Totally prevent crawling of anything which isn't something

Server Config
#1

I have a MediaWiki website.
MediaWiki creates about at least 15 webpages per webpage:

  • Talk webpage
  • History webpage
  • Revision webpages
  • Diff webpages
  • What-links-here webpage
  • Recent-changes-in-webpages-linked-from-here
  • Printable version webpage
  • Permalink version
  • Information about this webpage — webpage
  • Source code webpage / Edit webpage
  • Statistics webpages
  • And probably more

The total amount of webpages might arrive 150-1500 or much more.

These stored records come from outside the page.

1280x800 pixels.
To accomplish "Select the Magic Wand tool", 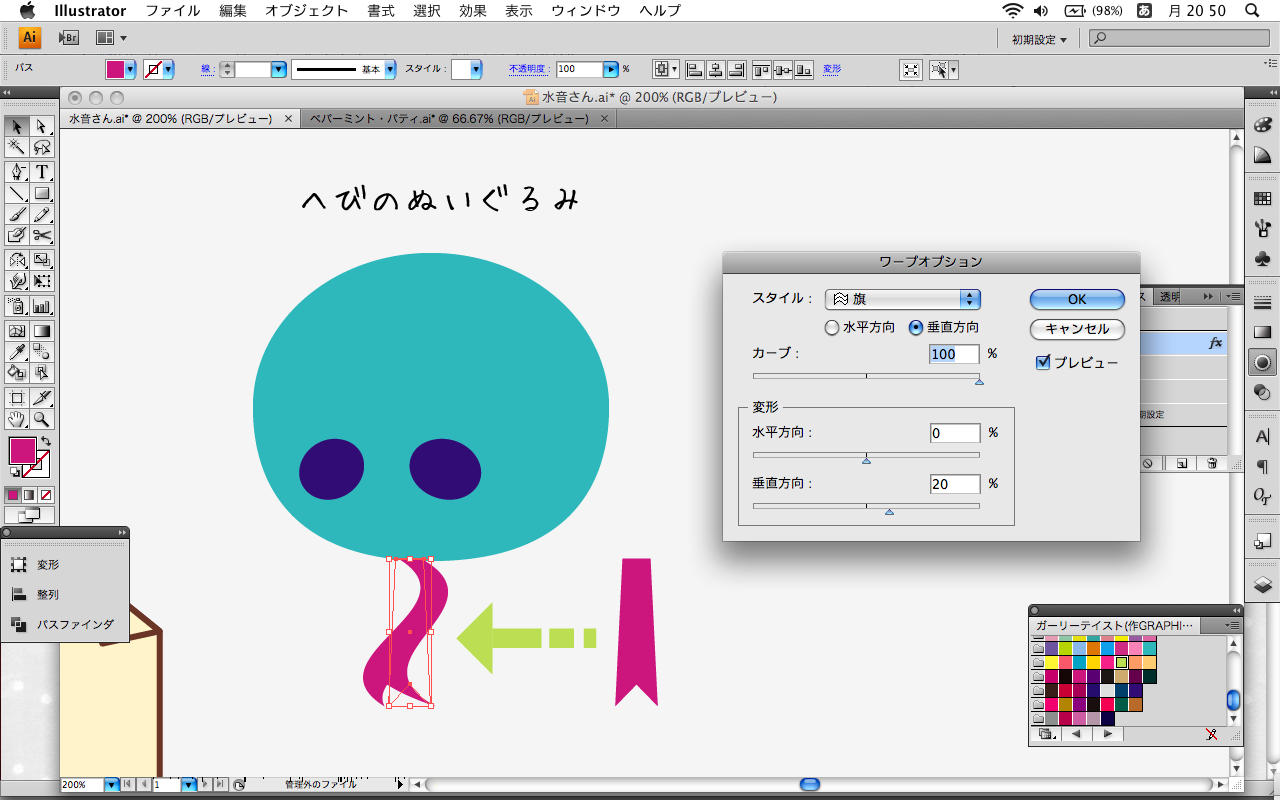I will pos(17,147).
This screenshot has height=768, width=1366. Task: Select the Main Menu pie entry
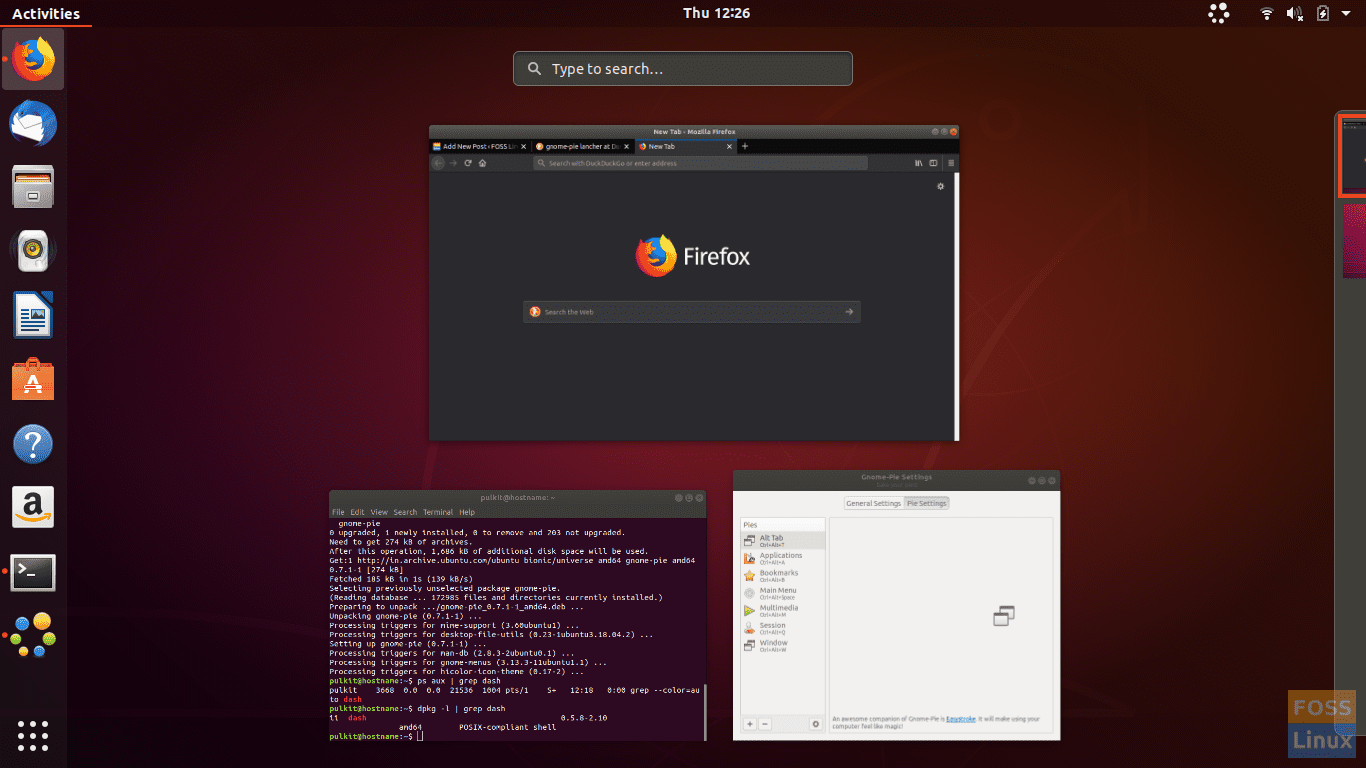coord(779,590)

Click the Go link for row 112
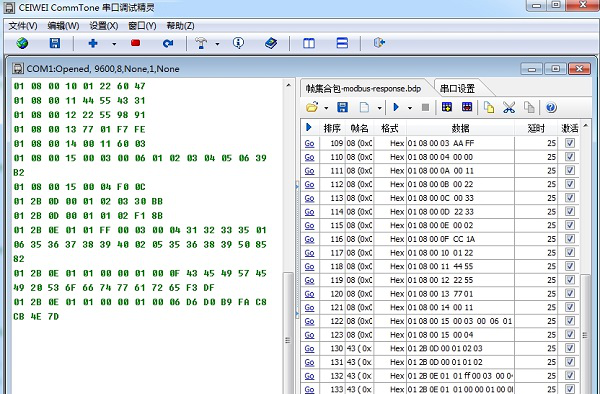pos(309,185)
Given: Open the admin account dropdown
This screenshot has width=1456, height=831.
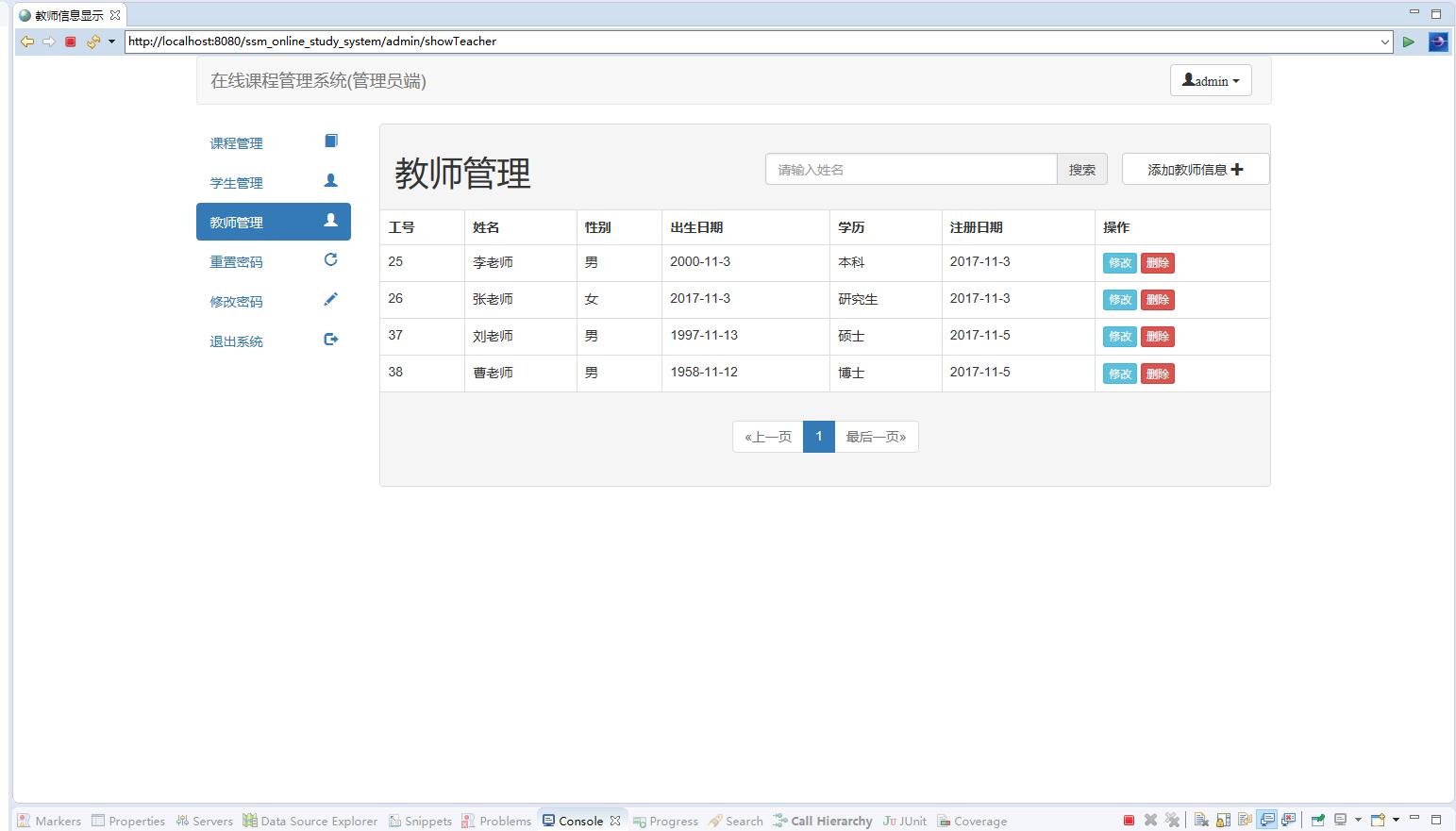Looking at the screenshot, I should tap(1210, 80).
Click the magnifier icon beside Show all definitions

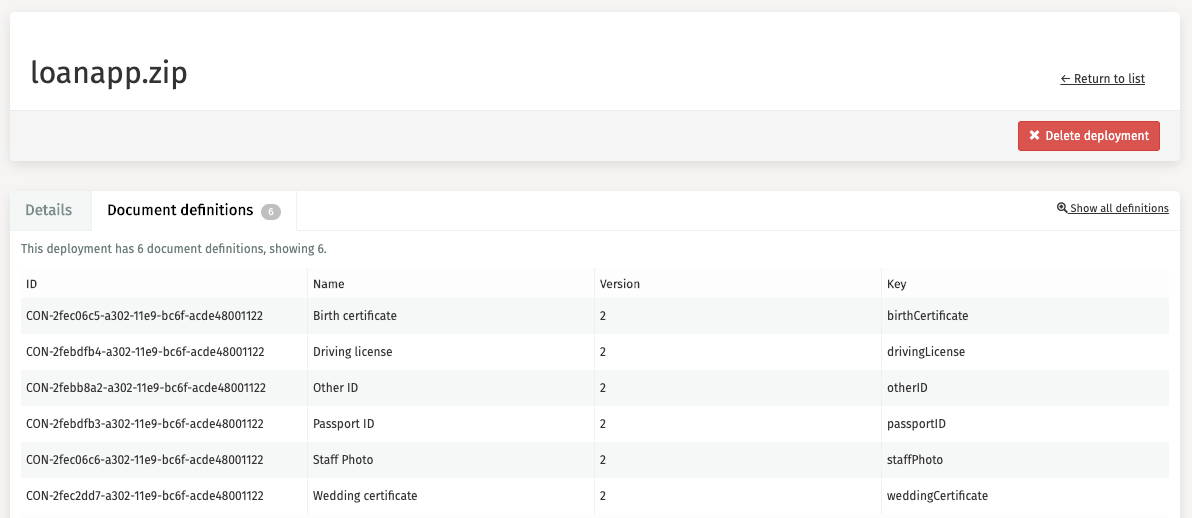point(1062,209)
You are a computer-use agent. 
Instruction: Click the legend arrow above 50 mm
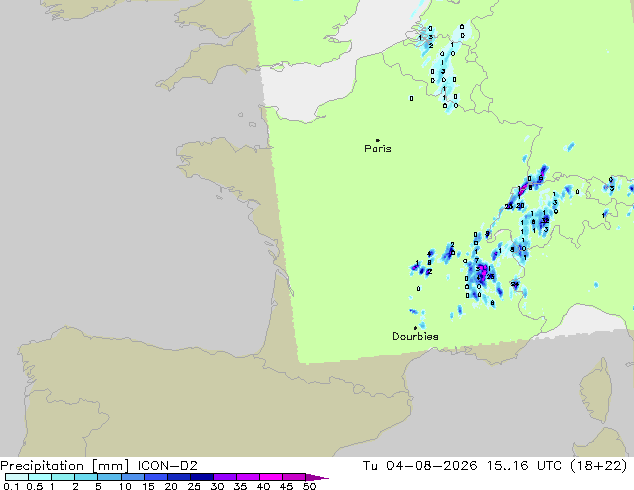click(x=317, y=477)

Having so many webpages per webpage tremendously inhibited the crawling of my website to the extent that SEO is damaged although software performance is decent and content is abundant and rewarding with good feedback from readers.

Although most of the webpages I’ve exampled have a noindex attribute, I believe that I should still limit access to them backendly somehow.

I thought using robots.txt to allow access only into article and category pages.

Allow: /index.php/article/
Allow: /index.php/category/
Disallow: *

Is this syntax good? Would you do something otherwise?

#2

looks like there is a big page already dedicated to this on the mediawiki site.
https://www.mediawiki.org/wiki/Manual:Robots.txt

#3

Any instruction to robots, either through a meta tag or robots.txt, is only ever advisory, it does not enforce anything.
This means that “good” robots should obey your rules, but there is nothing to stop any or “bad” robots from ignoring them.
The chances are, if robots are ignoring the rules in one place (meta tag) they will ignore them elsewhere too.

Have you established whether this is really the actual problem?
Have you seen that pages that should not be indexed are indexed?
It may just be you have unrealistic expectations about how quickly all your pages will be indexed.